All lines in the material below that hold "height" should be found and copied.

----------

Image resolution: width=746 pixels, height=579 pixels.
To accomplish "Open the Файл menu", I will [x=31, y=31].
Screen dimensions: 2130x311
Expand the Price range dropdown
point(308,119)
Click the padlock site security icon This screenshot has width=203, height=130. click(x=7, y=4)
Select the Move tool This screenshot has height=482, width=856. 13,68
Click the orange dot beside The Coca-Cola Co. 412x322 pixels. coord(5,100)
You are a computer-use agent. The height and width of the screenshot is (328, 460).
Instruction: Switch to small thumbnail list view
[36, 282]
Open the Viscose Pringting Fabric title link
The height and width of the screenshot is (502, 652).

----------

• _Result of this task_
Image resolution: width=746 pixels, height=579 pixels.
Click the padlock site security icon This screenshot has width=203, height=130. click(x=7, y=4)
Select the Move tool This screenshot has height=482, width=856. 13,68
You are a computer-use agent. The height and width of the screenshot is (328, 460).
The height and width of the screenshot is (502, 652).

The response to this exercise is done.